Last week’s collision between a helicopter and small plane over New York raises the stakes and reinforces the need for stringent UAV safety protocols, said several experts attending the Association for Unmanned Vehicle Systems International conference here in Washington. They did not want to be identified. One expert said that last week’s crash “reinforces the fear” that an accident might occur between a UAV and a plane. The expert added that it would take only one collision between a UAV and a passenger plane “to set back things completely.”

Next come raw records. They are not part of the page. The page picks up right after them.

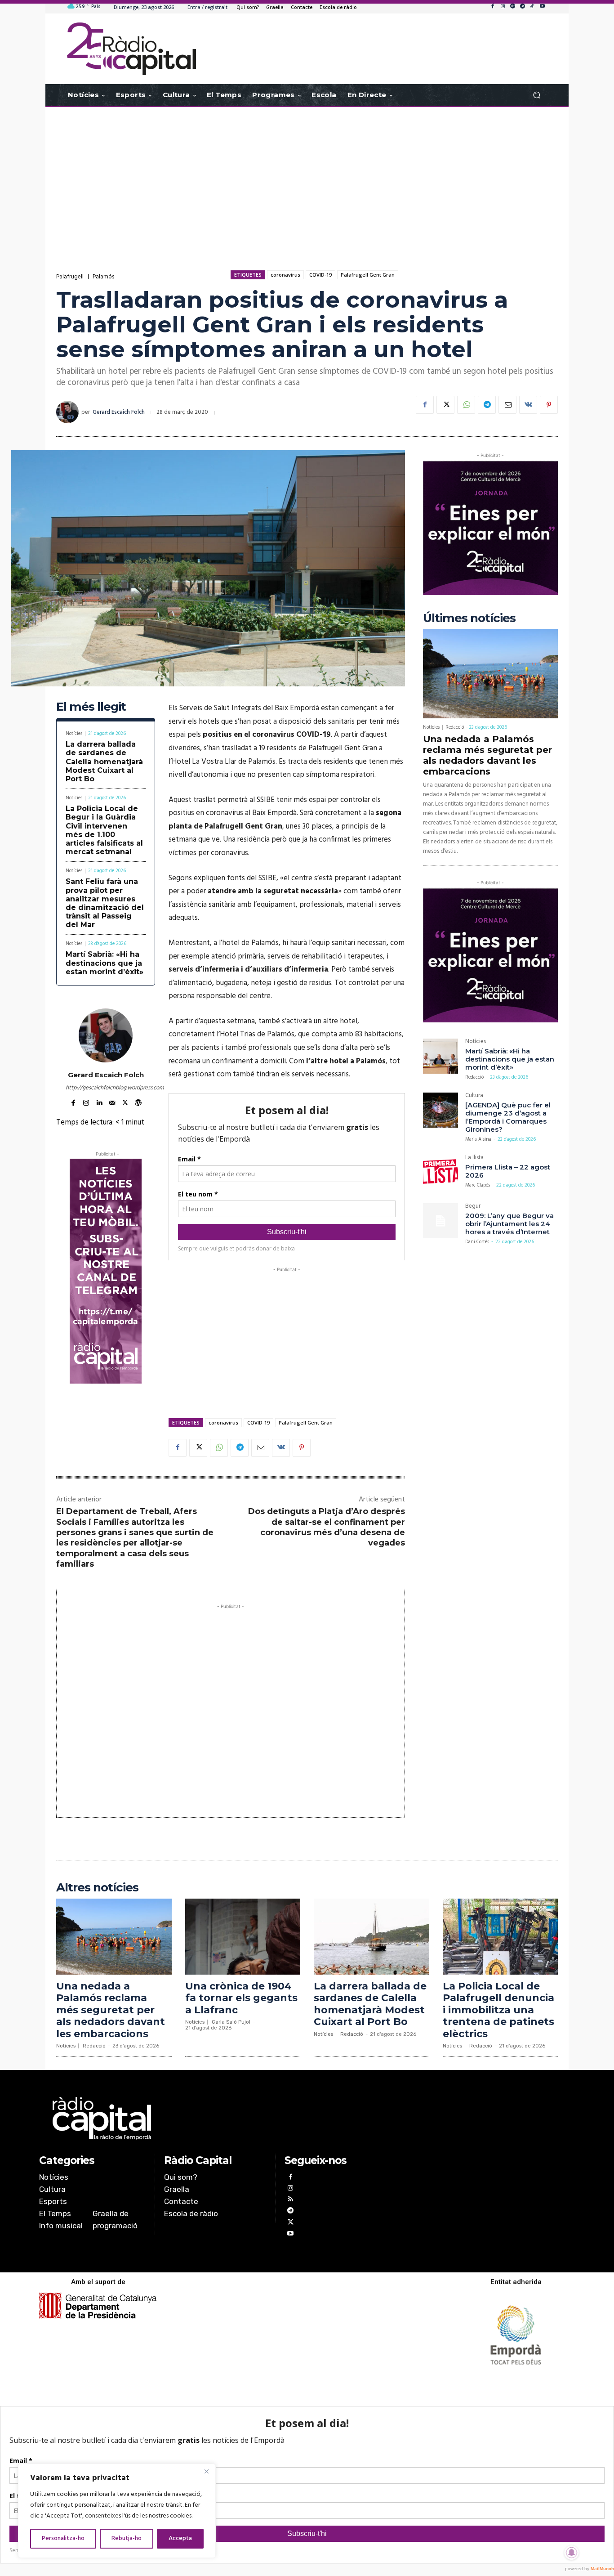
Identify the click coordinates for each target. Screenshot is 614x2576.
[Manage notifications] (572, 2552)
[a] (215, 2118)
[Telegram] (522, 7)
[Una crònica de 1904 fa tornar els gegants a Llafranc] (243, 1937)
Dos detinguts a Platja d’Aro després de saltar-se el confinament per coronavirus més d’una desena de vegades (326, 1527)
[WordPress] (138, 1101)
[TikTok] (532, 7)
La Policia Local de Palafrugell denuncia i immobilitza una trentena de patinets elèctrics (498, 2010)
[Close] (206, 2471)
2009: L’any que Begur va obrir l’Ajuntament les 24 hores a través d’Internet (509, 1223)
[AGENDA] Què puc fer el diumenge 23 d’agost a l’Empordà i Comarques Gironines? (508, 1117)
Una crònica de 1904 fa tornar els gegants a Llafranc (241, 1998)
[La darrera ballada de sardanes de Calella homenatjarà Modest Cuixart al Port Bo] (371, 1937)
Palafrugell (70, 277)
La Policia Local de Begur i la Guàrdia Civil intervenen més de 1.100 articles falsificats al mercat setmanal (104, 830)
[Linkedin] (99, 1101)
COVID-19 (320, 274)
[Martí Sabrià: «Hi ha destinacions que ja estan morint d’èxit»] (440, 1056)
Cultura (474, 1096)
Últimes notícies (469, 618)
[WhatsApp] (466, 405)
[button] (536, 95)
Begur (473, 1207)
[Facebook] (493, 7)
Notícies (74, 733)
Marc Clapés (477, 1185)
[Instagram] (502, 7)
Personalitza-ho (63, 2538)
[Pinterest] (549, 405)
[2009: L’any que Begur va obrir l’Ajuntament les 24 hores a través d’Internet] (440, 1220)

Right now UAVs are largely useless in the United States and Europe because of the continuing impasse between understandably safety-minded civil air authorities and those who want to operate UAVs in civil air space. How important is it for the FAA and friends to come up with a solution to this problem? “Absolutely essential,” Gene Fisher, Northrop Grumman’s VP strike and surveillance systems, said when I asked him about the problem during a briefing at the AUVSI 2009 conference here in Washington.
Right now, as the Department of Homeland Security knows all too well, UAVs cannot fly in most civil airspace. When a Global Hawk or other assets are deployed to the border they must either operate in restricted airspace or have a manned aircraft fly with them. UAVs are easy to fly in a military zone. Aside from keeping clear of friendly aircraft, few restrictions hem unmanned vehicles in as they gather information or fire weapons.